Below, I reproduce some comments by Ursula Le Guin on Murray Bookchin, taken from her preface to a new collection of some of Bookchin’s writings on libertarian municipalism, communalism and direct democracy, The Next Revolution: Popular Assemblies and the Promise of Direct Democracy, edited by Debbie Bookchin (his daughter) and Blair Taylor. In Volumes Two and Three of Anarchism: A Documentary History of Libertarian Ideas, I included several excerpts from Bookchin’s anarchist writings on ecology, popular assemblies, direct democracy and direct action. Murray Bookchin has been in the news recently as one of the ideological inspirations for the experiment in direct democracy now being undertaken in Rojava in northern Syria, under attack by the Islamic State and threatened by Turkish intervention. Ursula Le Guin is a well known science fiction writer who has often dealt with ecological and anarchist themes in her books, particularly in The Dispossessed, which is about an anarchist society in exile on a moon orbiting an Earth like planet, the strains within that society and the need for a social revolution on the planet below.

Ursula Le Guin

Ursula Le Guin

Direct Democracy and the Ecological Imperative

What all political and social thinking has finally been forced to face is, of course, the irreversible degradation of the environment by unrestrained industrial capitalism: the enormous fact of which science has been trying for fifty years to convince us, while technology provided us ever greater distractions from it. Every benefit industrialism and capitalism have brought us, every wonderful advance in knowledge and health and communication and comfort, casts the same fatal shadow. All we have, we have taken from the earth; and, taking with ever-increasing speed and greed, we now return little but what is sterile or poisoned.

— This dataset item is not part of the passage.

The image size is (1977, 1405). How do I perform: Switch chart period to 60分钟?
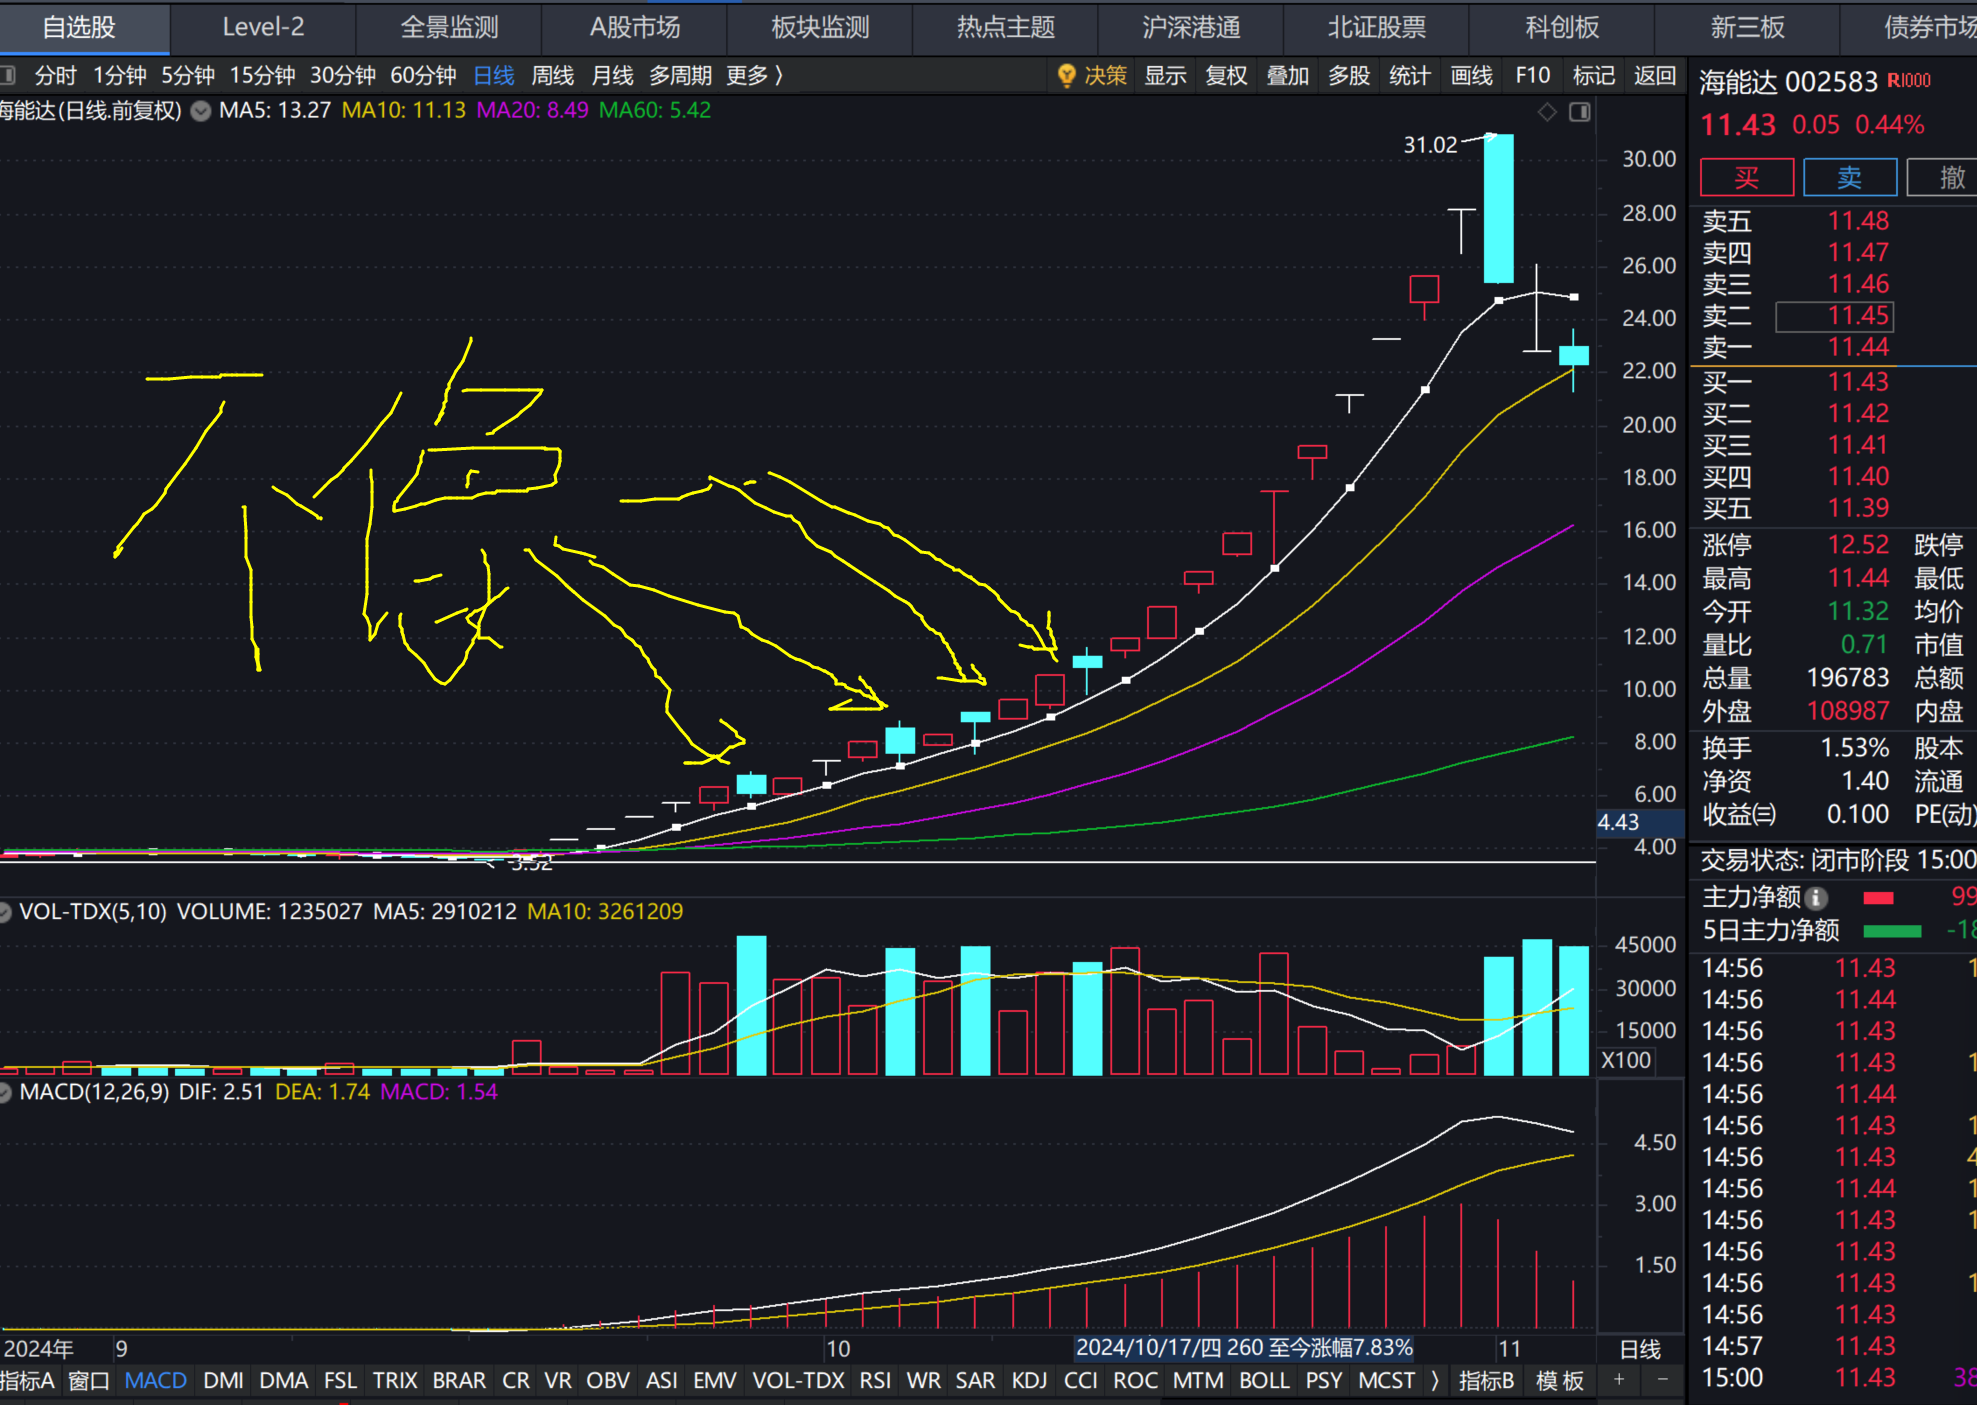[x=423, y=75]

Yet we can’t stop the process. A capitalist economy, by definition, lives by growth; as Bookchin observes: “For capitalism to desist from its mindless expansion would be for it to commit social suicide.” We have, essentially, chosen cancer as the model of our social system.

Capitalism’s grow-or-die imperative stands radically at odds with ecology’s imperative of interdependence and limit. The two imperatives can no longer coexist with each other; nor can any society founded on the myth that they can be reconciled hope to survive. Either we will establish an ecological society or society will go under for everyone, irrespective of his or her status.

Murray Bookchin spent a lifetime opposing the rapacious ethos of grow-or-die capitalism. The nine essays in “The Next Revolution” represent the culmination of that labor: the theoretical underpinning for an egalitarian and directly democratic ecological society, with a practical approach for how to build it. He critiques the failures of past movements for social change, resurrects the promise of direct democracy and, in the last essay in the book, sketches his hope of how we might turn the environmental crisis into a moment of true choice—a chance to transcend the paralyzing hierarchies of gender, race, class, nation, a chance to find a radical cure for the radical evil of our social system.

Reading it, I was moved and grateful, as I have so often been in reading Murray Bookchin. He was a true son of the Enlightenment in his respect for clear thought and moral responsibility and in his honest, uncompromising search for a realistic hope.